I'm trying to do these definitions by textual expansion. In Metamath proper, the usual way to create a defintion is to introduce a new axiom. For example, here's the definition of ordered pairs, following Kuratowski:

df-op $a |- <. A , B >. = { { A } , { A , B } } $.

There's no syntactic difference between a new definition and a fundamental axiom such as ax-inf (the Axiom of Infinity). However, definitions are generally of a form which makes it clear they're not adding any axiomatic power.

Even so, I think it's important to formally distinguish axioms from definitions, especially for Web-based proof checking. If you download a random proof off the Internet, you really want to know that the definitions are "safe" in some formal sense.

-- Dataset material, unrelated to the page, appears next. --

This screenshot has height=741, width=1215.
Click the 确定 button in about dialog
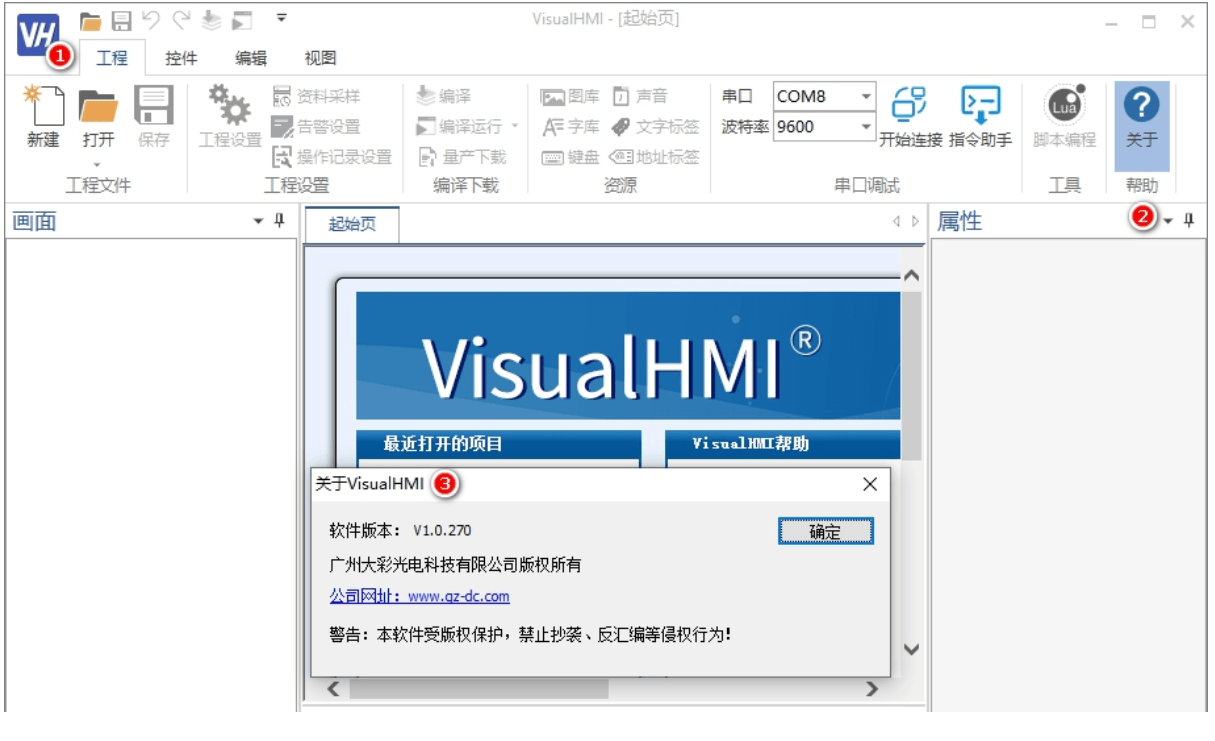coord(825,532)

I'm going to gloss over syntactic issues a bit. In Metamath, definitions are intertwingled with the grammar for parsing terms. In general, a new definition also extends the grammar. The main problem with this is that two grammar extensions, while themselves unambiguous, may lead to ambiguity when combined. Also, it's very important that the textual expansion matches the parse. In C, it's possible to violate this with amusing results:

#define square(x) (x * x)
int main() {
  printf ("The square of 1 + 1 is %d.\n", square(1 + 1));

So I'm basically going to assume that we're working with terms in a pre-parsed format (like Lisp S-expressions).

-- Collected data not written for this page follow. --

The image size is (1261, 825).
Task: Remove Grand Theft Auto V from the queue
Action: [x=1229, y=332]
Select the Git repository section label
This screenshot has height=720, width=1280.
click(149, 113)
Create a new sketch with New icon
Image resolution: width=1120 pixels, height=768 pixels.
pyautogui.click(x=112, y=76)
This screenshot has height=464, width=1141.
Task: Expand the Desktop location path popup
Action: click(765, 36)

Ok, so here's how it works. A definition looks like this:

double ( A ) == ( A + A )
The first token is the thing being defined. There's only one definition for each token. If you try to define the same token twice, it's an error.

Next comes a list of variables. Following the Metamath convention, there's a previous declaration of the "type" of each variable. In set.mm, A is of type "class", which is the right one for numbers.

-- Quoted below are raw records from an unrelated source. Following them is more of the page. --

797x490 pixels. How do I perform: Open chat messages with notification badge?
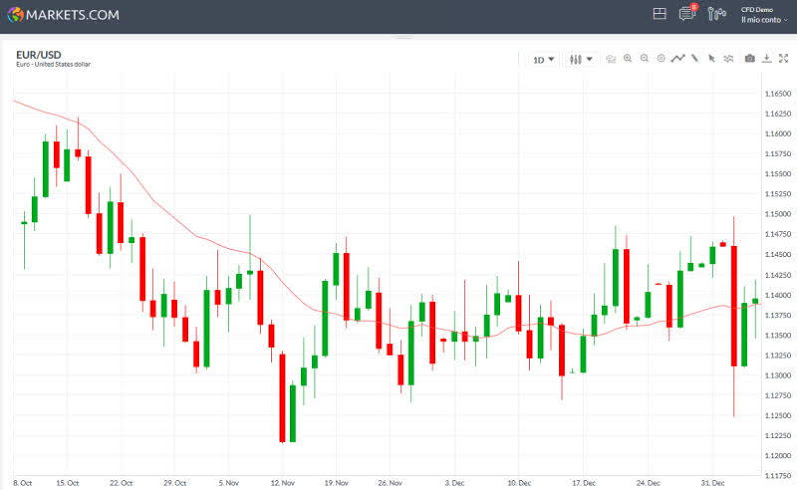(687, 14)
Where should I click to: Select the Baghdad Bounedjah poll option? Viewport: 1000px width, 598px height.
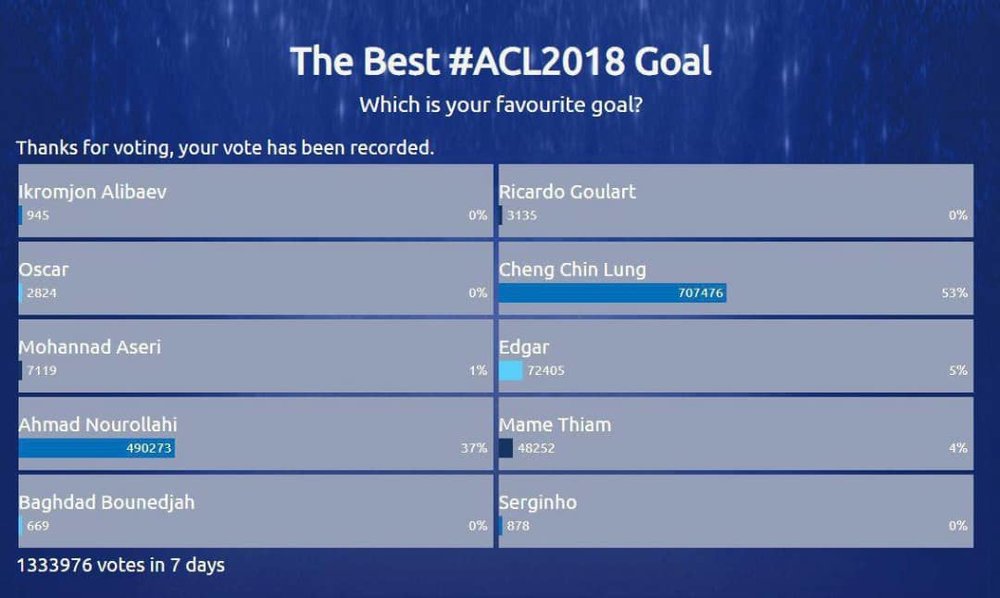[256, 511]
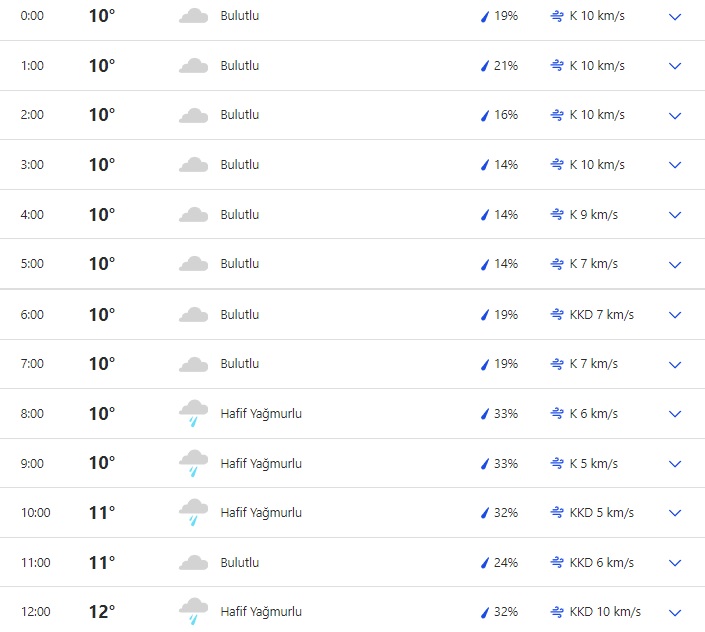Click the cloudy icon in the 0:00 row
This screenshot has width=705, height=632.
click(x=193, y=16)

The == symbol means it's a definition. I chose it to avoid conflict with =, which is plain ol' equality.

Finally, there's the expansion of the definition, which is pretty much as expected. One caveat: it can only refer to definitions that have come previously; circular definitions are not allowed.

Ok, now the rule for expanding. For this particular definition, you can safely expand it anywhere it occurs, but that won't be true in general. So we restrict expansion to a single, especially safe place: between an assertion and its proof. If the final step of the proof exactly matches the expanded version of the assertion, we accept (the unexpanded version of) the assertion as proved.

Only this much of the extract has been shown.